Latin Church in Turkey

Levantines in Turkey or Turkish Levantines, refers to the descendants of Europeans who settled in the coastal cities of the Ottoman Empire in order to be engaged in trade especially after the Tanzimat Era. Their estimated population is around 1,000.[1] They mainly reside in Istanbul, İzmir and Mersin. Anatolian Muslims called Levantines Frenk (first used for French then for all non-Orthodox Europeans) and Sweet Water Freng (due to their high-standard life style) in addition to Levanten.
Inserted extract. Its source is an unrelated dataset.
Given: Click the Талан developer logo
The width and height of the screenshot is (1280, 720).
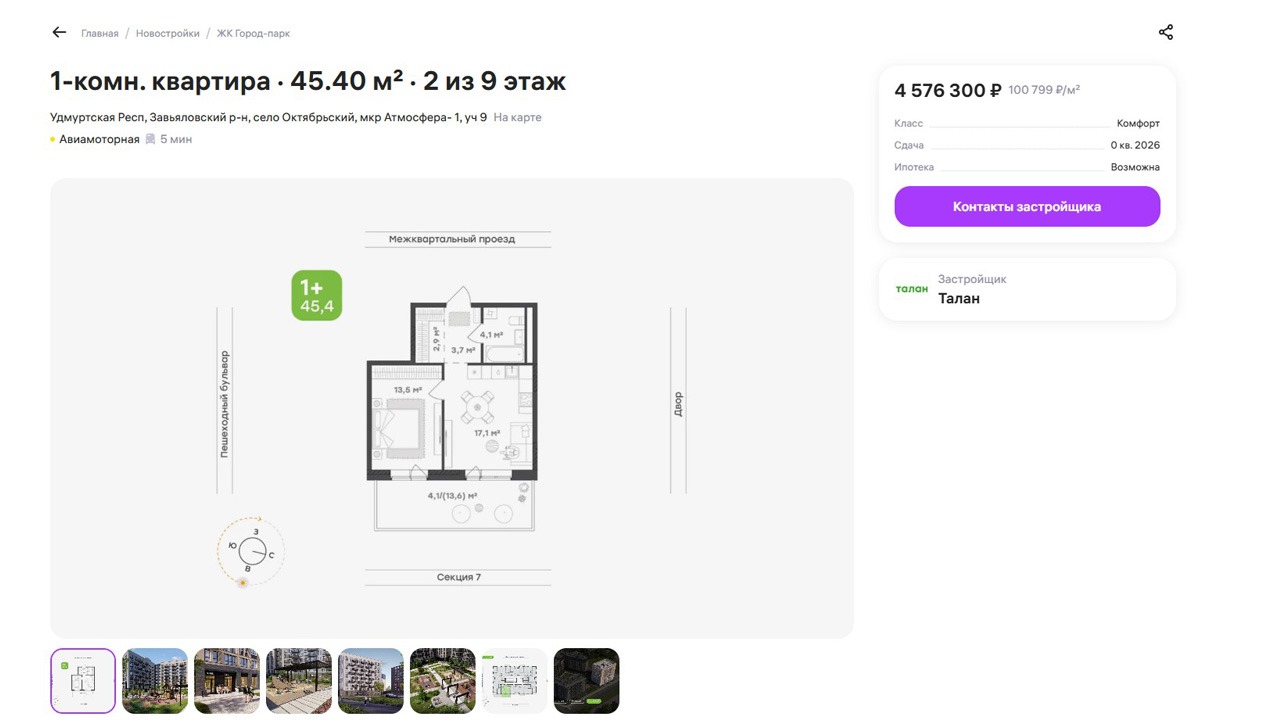Looking at the screenshot, I should (x=911, y=289).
The origin and meaning[edit]

The term Levant comes from the French language. It means 'rising' (sun, i.e. East; the Latin word 'orient' had the same original meaning) in French. Even though it has been used for Syria, Lebanon, Jordan and Israel, it was used to refer to 'the sea in the east of Italy'.[2]
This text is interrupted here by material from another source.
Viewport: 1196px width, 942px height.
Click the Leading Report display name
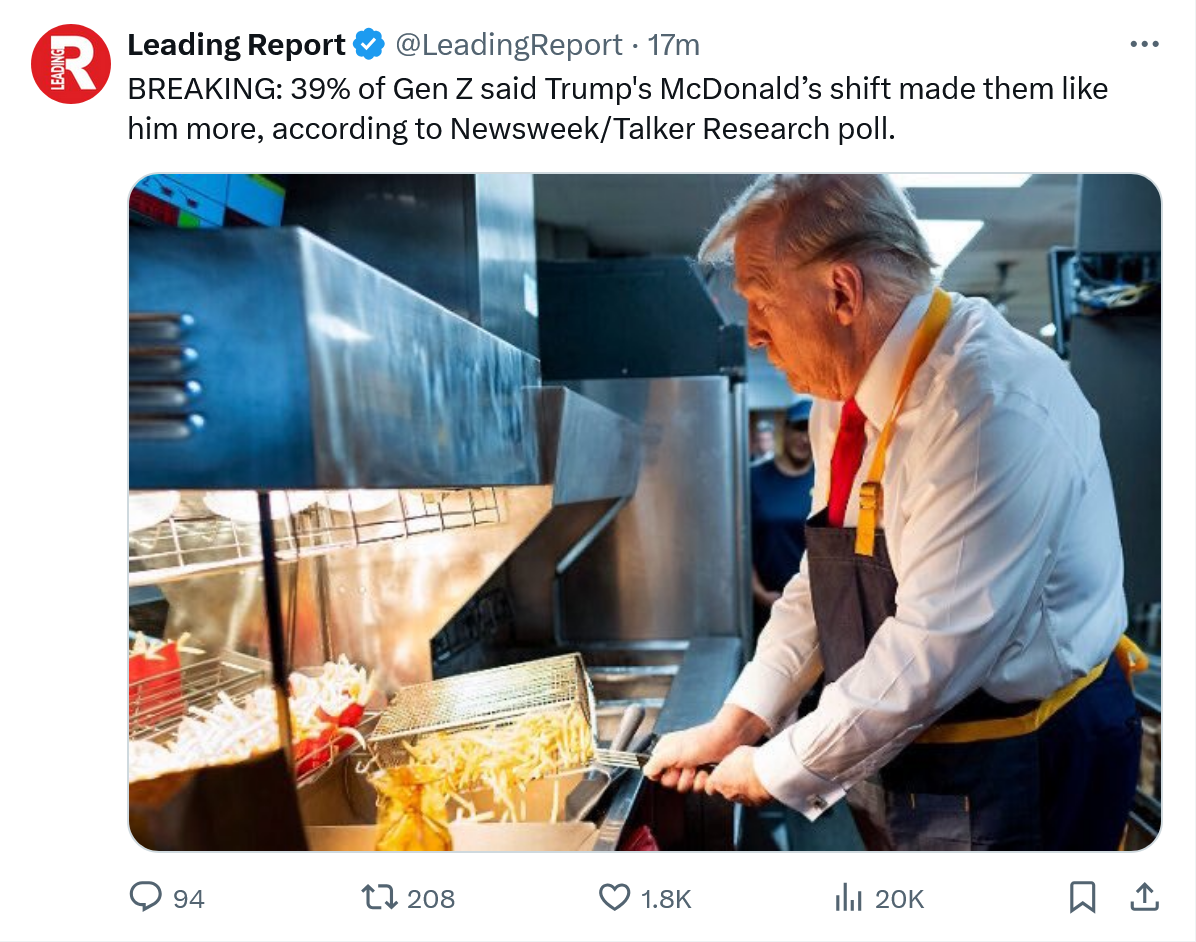[236, 45]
Over time the term Levant was widened. During the Byzantines and the first years of Ottomans, the term was used to refer to Western Mediterraneans such as Italians, Catalans and French. During 18th and 19th centuries, the term also was used for settlers that came from Central and Northern Europe.[3]

History[edit]

The most important symbol of Genoese heritage in Istanbul, Galata Kulesi

First Levantines[edit]

Levantines began to settle in Constantinople in 991 when they were given some trade privileges from Byzantines. They settled in Istanbul peninsula and Galata. Pera was the settlement of Genoese and Venetians. In the later years the traders from Amalfi and Pisa were given these privileges.[4]
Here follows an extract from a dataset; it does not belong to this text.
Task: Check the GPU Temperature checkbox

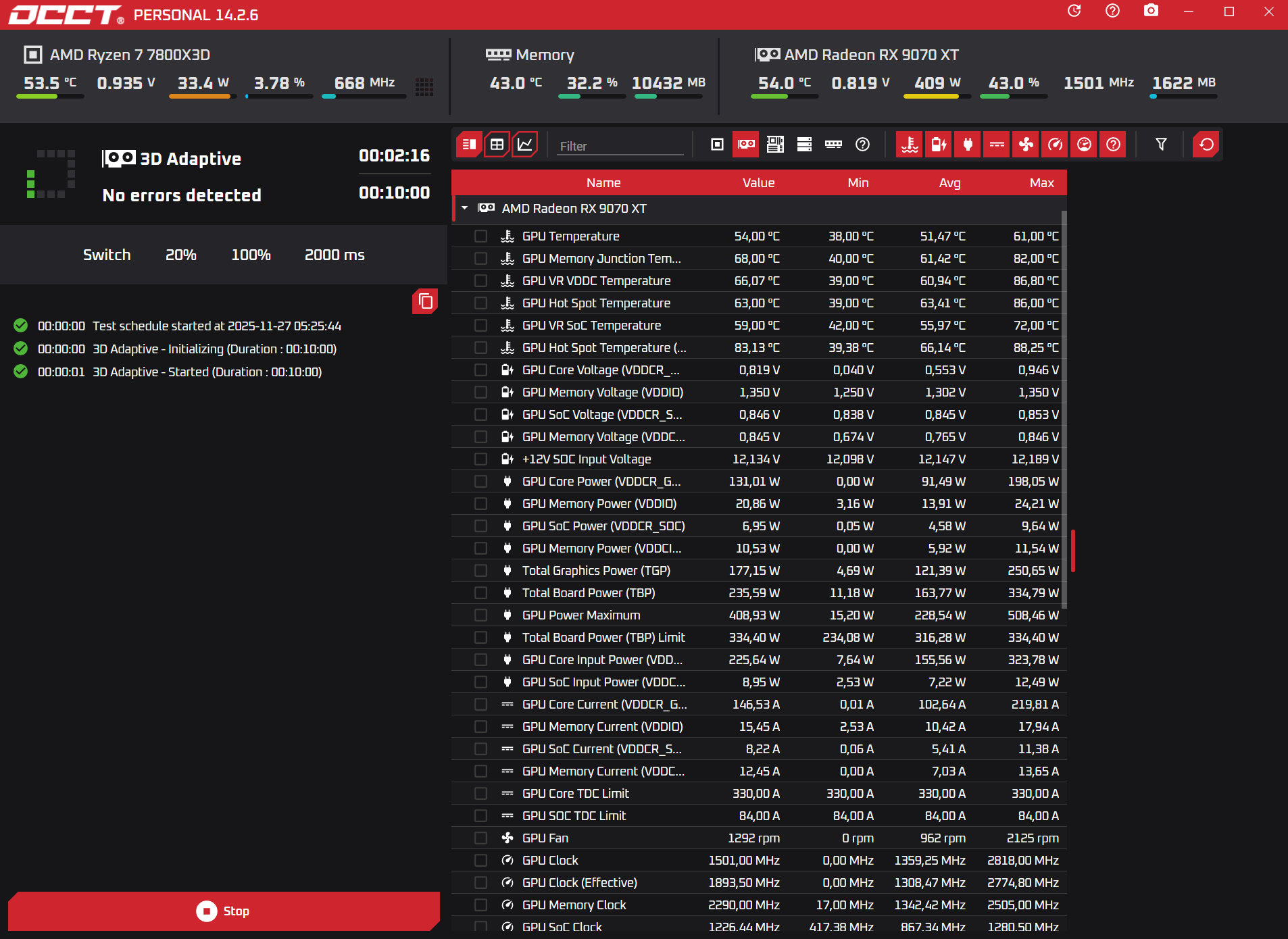Action: coord(480,236)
After the fall of the Roman Empire, there has been increasing differences between Latin-Western and Greek-Eastern Christians. According to Ortaylı, first significant Levantines were Genoese merchants who had traded with Byzantines.

The second significant group of Levantines were Venetians. At that time, Eastern Roman power was decreasing while Ottomans were gaining ground. Venetian merchants were traded across Mediterranean during Byzantine Era and built Galata Tower. Venetians and Ottomans were also allies against Genoese-Byzantine alliance.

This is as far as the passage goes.